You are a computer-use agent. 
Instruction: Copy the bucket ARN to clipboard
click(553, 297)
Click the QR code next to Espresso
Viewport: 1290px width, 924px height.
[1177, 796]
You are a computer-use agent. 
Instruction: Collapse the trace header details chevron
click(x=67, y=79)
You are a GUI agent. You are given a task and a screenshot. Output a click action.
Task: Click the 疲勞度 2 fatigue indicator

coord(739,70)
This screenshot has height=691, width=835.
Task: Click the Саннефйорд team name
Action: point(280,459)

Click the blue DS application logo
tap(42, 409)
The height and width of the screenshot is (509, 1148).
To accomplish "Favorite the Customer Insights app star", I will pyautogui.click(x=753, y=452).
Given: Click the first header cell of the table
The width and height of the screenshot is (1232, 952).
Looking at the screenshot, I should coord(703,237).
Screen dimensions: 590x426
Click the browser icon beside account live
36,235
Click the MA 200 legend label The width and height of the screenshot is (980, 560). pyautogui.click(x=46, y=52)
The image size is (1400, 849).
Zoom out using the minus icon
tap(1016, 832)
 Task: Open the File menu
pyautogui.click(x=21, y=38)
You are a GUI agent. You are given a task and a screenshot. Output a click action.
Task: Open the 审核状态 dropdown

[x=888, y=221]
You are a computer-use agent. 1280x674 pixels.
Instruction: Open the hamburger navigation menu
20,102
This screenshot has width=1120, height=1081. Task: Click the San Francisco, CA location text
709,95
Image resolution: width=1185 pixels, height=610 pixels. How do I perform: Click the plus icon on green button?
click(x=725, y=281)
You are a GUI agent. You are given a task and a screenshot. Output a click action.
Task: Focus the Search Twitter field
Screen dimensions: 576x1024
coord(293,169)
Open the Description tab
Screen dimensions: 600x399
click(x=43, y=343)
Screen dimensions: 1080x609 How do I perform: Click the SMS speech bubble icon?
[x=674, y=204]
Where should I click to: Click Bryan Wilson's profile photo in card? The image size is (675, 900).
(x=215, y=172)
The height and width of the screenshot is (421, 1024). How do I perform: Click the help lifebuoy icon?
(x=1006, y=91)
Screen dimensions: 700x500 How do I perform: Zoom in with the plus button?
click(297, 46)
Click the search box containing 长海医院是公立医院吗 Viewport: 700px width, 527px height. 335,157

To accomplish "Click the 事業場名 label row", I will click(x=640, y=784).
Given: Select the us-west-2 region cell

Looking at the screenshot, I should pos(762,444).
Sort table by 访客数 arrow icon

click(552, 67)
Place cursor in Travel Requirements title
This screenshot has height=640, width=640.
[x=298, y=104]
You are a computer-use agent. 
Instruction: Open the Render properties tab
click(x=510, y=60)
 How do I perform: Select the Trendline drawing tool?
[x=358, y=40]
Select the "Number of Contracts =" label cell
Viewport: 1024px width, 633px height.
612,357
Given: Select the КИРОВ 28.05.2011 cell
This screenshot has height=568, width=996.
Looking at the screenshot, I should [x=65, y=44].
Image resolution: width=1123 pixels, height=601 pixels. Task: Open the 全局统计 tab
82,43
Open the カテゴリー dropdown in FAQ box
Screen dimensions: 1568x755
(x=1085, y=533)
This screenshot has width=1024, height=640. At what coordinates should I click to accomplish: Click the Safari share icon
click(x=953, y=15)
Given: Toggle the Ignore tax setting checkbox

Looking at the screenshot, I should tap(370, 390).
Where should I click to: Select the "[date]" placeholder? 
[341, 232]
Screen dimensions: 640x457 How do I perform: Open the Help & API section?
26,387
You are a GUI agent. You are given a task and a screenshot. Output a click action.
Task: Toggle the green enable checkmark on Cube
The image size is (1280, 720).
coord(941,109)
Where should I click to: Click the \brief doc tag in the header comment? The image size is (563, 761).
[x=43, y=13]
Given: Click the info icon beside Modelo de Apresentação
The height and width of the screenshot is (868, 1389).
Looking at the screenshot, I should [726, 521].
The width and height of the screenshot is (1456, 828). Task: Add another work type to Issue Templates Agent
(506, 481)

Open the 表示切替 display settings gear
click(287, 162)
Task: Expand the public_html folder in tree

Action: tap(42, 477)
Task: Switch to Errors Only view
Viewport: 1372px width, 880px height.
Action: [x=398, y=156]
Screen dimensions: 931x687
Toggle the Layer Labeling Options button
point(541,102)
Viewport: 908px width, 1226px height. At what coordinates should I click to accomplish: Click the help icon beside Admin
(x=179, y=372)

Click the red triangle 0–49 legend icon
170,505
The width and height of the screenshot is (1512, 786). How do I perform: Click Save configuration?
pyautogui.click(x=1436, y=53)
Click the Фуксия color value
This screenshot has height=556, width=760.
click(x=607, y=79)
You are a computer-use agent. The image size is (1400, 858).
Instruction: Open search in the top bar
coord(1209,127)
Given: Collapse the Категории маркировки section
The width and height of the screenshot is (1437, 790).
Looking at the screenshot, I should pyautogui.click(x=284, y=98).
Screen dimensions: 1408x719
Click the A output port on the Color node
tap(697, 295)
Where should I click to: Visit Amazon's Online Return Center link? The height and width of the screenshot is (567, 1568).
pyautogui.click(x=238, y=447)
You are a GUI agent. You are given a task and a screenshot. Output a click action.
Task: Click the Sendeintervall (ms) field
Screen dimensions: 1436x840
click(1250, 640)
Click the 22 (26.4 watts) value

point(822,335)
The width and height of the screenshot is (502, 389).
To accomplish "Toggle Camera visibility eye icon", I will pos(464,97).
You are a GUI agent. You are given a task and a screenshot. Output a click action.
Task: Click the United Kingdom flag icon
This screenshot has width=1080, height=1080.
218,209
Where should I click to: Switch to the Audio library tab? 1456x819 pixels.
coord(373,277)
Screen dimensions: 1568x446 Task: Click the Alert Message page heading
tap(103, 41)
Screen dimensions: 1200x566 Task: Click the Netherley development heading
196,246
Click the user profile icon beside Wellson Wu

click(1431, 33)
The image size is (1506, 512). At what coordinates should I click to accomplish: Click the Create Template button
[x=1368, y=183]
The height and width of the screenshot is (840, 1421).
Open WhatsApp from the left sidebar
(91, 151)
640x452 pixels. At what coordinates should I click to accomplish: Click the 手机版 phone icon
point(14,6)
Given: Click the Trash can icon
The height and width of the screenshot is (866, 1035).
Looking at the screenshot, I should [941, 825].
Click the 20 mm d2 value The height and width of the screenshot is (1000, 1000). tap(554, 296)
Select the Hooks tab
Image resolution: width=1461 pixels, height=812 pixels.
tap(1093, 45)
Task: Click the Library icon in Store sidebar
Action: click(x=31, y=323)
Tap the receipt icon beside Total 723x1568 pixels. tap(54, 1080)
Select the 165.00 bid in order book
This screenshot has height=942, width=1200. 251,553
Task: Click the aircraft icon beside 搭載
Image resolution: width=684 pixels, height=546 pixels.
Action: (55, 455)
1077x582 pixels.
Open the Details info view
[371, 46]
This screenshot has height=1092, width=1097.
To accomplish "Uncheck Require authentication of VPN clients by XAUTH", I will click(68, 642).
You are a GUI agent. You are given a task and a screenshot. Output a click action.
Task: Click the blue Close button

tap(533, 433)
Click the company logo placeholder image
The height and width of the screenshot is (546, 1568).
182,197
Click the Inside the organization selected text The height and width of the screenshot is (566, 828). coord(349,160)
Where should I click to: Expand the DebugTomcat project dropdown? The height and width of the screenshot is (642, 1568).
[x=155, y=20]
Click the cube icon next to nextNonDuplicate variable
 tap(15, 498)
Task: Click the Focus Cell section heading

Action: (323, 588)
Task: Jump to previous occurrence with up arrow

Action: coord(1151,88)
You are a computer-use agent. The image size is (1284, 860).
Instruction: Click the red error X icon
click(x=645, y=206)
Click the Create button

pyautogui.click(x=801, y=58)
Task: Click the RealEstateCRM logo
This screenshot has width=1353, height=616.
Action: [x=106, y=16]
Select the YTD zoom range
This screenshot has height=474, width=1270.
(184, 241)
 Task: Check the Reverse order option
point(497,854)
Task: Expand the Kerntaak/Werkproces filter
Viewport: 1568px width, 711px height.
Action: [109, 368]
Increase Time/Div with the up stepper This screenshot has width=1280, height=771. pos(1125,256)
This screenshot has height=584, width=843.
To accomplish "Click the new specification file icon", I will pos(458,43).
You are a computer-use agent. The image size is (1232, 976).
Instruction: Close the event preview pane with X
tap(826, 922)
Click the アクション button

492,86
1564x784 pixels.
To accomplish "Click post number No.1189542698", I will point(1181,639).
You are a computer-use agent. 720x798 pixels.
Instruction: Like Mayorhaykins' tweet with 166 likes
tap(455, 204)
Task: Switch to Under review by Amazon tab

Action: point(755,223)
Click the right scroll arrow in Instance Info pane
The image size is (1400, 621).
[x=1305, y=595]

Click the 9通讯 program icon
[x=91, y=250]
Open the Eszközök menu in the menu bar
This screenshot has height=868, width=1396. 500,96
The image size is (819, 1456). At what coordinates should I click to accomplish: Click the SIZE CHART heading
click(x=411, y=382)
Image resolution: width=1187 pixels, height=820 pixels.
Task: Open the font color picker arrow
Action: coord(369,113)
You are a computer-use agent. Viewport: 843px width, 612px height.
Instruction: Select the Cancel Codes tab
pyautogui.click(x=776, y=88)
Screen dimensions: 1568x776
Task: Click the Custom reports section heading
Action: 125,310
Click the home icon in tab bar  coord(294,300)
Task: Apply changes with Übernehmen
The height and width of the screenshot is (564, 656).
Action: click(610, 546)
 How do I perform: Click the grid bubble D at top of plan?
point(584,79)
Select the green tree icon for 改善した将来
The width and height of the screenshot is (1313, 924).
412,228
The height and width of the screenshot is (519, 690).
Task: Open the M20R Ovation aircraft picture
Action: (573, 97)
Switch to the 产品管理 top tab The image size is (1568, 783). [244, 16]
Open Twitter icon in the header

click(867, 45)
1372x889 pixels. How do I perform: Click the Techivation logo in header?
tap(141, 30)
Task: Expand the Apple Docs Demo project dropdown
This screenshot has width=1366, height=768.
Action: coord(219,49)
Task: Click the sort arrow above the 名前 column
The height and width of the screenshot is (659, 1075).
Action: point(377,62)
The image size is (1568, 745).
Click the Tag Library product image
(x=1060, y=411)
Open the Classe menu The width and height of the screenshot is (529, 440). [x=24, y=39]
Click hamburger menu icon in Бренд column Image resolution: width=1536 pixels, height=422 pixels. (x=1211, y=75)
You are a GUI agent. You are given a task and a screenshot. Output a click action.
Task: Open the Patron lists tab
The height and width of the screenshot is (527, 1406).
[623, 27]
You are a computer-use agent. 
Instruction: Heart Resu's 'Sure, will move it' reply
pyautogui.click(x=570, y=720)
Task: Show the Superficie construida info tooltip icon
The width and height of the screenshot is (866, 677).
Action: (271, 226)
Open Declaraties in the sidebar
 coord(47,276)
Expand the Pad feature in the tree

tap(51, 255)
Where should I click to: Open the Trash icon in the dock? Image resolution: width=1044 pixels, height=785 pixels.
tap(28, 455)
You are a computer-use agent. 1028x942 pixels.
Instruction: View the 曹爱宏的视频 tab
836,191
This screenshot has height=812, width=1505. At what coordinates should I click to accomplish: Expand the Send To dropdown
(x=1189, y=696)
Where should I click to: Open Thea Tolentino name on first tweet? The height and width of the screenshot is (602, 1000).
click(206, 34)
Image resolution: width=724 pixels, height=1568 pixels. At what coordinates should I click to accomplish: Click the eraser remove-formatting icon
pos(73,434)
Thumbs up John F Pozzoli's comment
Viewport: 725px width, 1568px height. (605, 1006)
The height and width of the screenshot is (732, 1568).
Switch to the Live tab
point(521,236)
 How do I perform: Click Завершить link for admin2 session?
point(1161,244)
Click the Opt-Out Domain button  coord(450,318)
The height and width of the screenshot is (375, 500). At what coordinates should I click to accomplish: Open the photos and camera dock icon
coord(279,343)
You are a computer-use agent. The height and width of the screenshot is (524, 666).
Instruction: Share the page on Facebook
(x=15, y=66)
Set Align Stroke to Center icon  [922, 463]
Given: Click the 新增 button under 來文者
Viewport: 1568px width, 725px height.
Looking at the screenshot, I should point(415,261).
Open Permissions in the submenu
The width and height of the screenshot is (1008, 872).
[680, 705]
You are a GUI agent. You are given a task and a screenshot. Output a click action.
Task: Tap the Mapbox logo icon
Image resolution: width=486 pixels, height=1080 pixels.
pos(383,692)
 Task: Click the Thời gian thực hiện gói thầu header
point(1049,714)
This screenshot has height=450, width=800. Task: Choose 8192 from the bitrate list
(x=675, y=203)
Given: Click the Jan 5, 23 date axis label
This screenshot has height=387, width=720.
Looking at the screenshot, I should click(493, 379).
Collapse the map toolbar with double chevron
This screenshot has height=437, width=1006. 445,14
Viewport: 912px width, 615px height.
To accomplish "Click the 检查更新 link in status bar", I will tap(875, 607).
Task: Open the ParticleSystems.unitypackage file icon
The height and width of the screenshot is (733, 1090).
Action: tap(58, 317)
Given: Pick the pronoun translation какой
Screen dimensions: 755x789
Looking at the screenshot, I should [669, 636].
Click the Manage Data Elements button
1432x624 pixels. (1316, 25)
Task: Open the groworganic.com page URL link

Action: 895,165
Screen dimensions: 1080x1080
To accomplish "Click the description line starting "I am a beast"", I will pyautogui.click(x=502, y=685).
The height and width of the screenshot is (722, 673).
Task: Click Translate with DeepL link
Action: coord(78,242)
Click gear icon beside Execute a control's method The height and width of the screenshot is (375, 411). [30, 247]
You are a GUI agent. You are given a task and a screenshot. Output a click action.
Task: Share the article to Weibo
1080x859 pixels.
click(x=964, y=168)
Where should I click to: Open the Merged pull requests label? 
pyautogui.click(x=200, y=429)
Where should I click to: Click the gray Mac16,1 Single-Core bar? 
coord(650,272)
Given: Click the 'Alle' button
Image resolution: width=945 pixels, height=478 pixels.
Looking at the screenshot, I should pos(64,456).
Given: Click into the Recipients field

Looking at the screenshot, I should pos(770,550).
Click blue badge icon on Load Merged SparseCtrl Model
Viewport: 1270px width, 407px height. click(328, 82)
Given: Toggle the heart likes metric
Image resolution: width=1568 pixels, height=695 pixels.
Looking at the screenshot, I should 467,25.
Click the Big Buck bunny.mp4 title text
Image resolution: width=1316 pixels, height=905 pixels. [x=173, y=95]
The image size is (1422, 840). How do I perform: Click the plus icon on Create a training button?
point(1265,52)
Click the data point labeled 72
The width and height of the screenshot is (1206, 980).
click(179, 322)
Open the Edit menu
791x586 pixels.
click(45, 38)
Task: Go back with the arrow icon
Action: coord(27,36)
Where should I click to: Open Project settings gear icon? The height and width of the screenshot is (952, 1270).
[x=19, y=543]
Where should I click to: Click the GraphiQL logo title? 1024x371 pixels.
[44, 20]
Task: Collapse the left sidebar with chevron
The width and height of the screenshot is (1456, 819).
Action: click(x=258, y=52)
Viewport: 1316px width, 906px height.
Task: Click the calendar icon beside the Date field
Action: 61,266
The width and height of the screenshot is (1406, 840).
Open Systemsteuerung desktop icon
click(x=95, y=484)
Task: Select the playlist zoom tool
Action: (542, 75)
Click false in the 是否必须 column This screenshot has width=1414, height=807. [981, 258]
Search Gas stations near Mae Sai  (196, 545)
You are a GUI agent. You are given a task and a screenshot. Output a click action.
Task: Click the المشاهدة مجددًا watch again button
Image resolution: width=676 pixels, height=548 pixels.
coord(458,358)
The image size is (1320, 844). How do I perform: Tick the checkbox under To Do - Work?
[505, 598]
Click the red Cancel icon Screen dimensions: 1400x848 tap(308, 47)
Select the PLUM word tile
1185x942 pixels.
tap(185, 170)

**Task objective**
Place the lines of the material above into a JSON list of strings, one string per line and blank lines omitted. Begin with the line that contains "Task: Switch to Errors Only view" and continue through the line that contains "pyautogui.click(x=238, y=447)", including both of those lines.

**Finished exercise**
[
  "Task: Switch to Errors Only view",
  "Viewport: 1372px width, 880px height.",
  "Action: [x=398, y=156]",
  "Screen dimensions: 931x687",
  "Toggle the Layer Labeling Options button",
  "point(541,102)",
  "Viewport: 908px width, 1226px height. At what coordinates should I click to accomplish: Click the help icon beside Admin",
  "(x=179, y=372)",
  "Click the red triangle 0–49 legend icon",
  "170,505",
  "The width and height of the screenshot is (1512, 786). How do I perform: Click Save configuration?",
  "pyautogui.click(x=1436, y=53)",
  "Click the Фуксия color value",
  "This screenshot has height=556, width=760.",
  "click(x=607, y=79)",
  "You are a computer-use agent. The image size is (1400, 858).",
  "Instruction: Open search in the top bar",
  "coord(1209,127)",
  "Given: Collapse the Категории маркировки section",
  "The width and height of the screenshot is (1437, 790).",
  "Looking at the screenshot, I should pyautogui.click(x=284, y=98).",
  "Screen dimensions: 1408x719",
  "Click the A output port on the Color node",
  "tap(697, 295)",
  "Where should I click to: Visit Amazon's Online Return Center link? The height and width of the screenshot is (567, 1568).",
  "pyautogui.click(x=238, y=447)"
]